Maoz Inon estava preparando o café da manhã para a esposa em sua casa em Binyamina, no norte de Israel, quando seu pai escreveu no grupo da família no WhatsApp às 7h30 da manhã de 7 de outubro de 2023. A mensagem dizia que mísseis estavam caindo e que sons de guerra preenchiam Netiv HaAsara, a comunidade agrícola mais próxima da fronteira com Gaza, onde seus pais moravam.
Maoz ligou imediatamente. Seu pai, Yakovi, de setenta e oito anos, atendeu brevemente. Ele e Bilha, a mãe de Maoz, de setenta e seis anos, haviam trancado a casa e estavam no quarto de segurança. Netiv HaAsara fica a apenas cem metros de Gaza. Maoz pensou que fosse mais um episódio da violência recorrente ao longo da fronteira. Disse aos pais que os amava e que ligaria novamente em breve.
Às 7h40, quando ligou outra vez, ninguém atendeu.
O horror se instalou quando Maoz começou a ver imagens nas redes sociais de terroristas do Hamas invadindo comunidades israelenses na fronteira. Ele e suas três irmãs se reuniram na casa de uma delas, enquanto o irmão mais novo vinha de Londres.

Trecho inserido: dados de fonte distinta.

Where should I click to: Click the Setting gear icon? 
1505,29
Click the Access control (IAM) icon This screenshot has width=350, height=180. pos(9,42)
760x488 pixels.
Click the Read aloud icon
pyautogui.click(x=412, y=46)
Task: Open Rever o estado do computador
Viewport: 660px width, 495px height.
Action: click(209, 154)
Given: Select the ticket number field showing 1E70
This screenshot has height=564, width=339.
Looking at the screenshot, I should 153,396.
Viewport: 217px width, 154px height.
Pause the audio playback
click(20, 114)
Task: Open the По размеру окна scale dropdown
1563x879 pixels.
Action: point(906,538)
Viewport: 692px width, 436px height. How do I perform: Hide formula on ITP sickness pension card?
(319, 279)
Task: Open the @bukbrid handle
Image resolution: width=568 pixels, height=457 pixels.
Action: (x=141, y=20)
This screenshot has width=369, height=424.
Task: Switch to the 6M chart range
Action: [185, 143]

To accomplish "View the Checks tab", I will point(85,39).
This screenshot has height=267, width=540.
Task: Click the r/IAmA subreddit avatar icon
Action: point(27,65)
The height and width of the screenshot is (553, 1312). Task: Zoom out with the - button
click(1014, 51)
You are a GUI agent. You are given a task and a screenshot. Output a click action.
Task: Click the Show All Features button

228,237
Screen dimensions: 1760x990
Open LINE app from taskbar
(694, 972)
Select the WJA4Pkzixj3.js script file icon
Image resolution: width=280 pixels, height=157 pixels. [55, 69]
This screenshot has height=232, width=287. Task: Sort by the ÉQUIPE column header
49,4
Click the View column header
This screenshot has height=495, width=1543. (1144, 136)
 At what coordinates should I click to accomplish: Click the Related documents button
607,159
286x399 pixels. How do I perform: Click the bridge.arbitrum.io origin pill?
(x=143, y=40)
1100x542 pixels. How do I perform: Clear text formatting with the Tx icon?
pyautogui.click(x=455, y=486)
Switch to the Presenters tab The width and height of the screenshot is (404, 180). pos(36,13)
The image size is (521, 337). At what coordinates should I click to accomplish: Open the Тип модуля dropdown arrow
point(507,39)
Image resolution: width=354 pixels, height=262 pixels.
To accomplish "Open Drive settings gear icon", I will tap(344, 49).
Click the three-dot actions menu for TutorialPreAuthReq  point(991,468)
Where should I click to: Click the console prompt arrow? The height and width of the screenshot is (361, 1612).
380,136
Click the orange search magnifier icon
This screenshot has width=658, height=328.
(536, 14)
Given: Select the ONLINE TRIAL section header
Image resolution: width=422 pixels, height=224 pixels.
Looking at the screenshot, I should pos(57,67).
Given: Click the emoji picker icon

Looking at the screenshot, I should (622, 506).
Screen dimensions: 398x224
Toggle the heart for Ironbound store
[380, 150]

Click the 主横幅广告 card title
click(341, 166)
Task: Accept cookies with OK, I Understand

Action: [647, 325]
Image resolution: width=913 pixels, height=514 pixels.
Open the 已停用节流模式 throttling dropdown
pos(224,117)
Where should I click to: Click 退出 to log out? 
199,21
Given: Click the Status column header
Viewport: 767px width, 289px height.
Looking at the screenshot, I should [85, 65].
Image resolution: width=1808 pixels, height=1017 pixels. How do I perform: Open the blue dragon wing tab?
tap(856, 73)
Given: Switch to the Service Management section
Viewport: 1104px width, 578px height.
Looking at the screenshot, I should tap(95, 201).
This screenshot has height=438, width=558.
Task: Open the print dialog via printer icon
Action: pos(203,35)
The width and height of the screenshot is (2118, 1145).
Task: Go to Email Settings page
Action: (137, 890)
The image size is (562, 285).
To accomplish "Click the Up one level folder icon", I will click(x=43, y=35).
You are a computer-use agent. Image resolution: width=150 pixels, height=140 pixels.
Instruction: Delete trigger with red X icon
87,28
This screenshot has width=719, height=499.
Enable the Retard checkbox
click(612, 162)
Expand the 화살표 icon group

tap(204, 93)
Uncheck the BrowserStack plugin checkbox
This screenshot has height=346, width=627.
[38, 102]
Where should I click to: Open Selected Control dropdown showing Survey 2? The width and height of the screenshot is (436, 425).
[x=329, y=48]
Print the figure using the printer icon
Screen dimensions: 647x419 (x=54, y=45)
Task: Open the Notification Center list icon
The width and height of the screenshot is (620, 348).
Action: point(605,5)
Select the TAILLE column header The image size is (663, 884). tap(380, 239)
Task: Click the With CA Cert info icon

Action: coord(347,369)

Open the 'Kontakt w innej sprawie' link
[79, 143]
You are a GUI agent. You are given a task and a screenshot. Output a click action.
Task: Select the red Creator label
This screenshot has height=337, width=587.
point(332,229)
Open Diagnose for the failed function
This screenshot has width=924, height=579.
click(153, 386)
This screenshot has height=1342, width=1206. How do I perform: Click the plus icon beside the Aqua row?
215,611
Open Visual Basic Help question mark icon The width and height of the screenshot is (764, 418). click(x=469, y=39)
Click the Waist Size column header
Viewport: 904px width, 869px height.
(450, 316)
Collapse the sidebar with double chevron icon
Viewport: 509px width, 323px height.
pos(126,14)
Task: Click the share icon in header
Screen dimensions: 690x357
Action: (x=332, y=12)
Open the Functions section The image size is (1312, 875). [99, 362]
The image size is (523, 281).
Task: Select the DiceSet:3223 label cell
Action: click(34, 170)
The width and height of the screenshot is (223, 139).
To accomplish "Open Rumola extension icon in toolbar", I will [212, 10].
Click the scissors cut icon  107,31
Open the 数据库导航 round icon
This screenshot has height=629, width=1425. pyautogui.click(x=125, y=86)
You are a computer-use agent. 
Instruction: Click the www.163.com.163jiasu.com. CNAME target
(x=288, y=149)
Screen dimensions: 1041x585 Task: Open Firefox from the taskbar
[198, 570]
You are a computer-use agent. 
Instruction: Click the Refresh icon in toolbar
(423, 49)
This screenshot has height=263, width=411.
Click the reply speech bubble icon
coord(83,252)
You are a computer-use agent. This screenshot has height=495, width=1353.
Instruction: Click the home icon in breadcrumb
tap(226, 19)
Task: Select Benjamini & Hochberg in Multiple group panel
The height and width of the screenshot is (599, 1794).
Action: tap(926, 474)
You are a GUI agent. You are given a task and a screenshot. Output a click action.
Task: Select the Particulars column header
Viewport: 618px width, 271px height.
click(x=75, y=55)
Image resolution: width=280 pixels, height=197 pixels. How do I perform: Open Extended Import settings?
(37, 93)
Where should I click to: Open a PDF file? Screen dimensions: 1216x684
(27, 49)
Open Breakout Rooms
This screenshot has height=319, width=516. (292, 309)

No fim da tarde, conseguiram falar com o responsável pela segurança da comunidade, que lhes disse que a casa dos pais havia sido queimada até virar cinzas. Dois corpos foram encontrados dentro.
Os irmãos iniciaram o período tradicional de luto judaico. No segundo dia, a pedido do irmão de Maoz, Magen, divulgaram uma declaração conjunta rejeitando a vingança em nome de seus pais. Foram dos primeiros israelenses a se manifestar publicamente sobre a morte de civis em Gaza.
“A vingança não vai trazê-los de volta e só vai intensificar o ciclo em que estamos presos há mais de um século — o ciclo israelense-palestino de derramamento de sangue, vingança e morte.”
Durante três dias após o assassinato de seus pais, Maoz foi tomado pela dor e pelo sofrimento. Numa noite, chorando enquanto dormia, teve o que ele chama de uma visão: toda a humanidade chorava com ele, suas lágrimas curando feridas, purificando terras ensanguentadas, revelando um caminho para a paz. Ao acordar, soube que aquela era a forma de honrar o legado de seus pais.
A primeira ligação de condolências veio de Aziz Abu Sarah, um ativista palestino pela paz que Maoz conhecia apenas de nome. O irmão de Aziz havia morrido em 1990 em decorrência de ferimentos sofridos numa prisão israelense. Quando Aziz sugeriu que continuassem trabalhando juntos pela paz, Maoz não hesitou.
A colegas que demonstraram incredulidade diante da rapidez com que ele intensificou seu ativismo após perder os dois pais, Maoz disse: “Quando uma pessoa se perde no deserto, ela clama por água. Quando uma pessoa se perde nesse tipo de luto, é normal clamar por paz.”
Desde então, Maoz e Aziz têm viajado o mundo juntos. Em maio de 2024, falaram ao papa Francisco e a doze mil construtores da paz em Verona, na Itália. Receberam uma ovação de pé e um abraço do papa. Um ano depois, encontraram-se com o papa Leão XIV no Vaticano. Em dezembro de 2025, Maoz recebeu o prêmio Champion of Shared Society por seu trabalho em prol da convivência pacífica entre judeus e árabes em Israel.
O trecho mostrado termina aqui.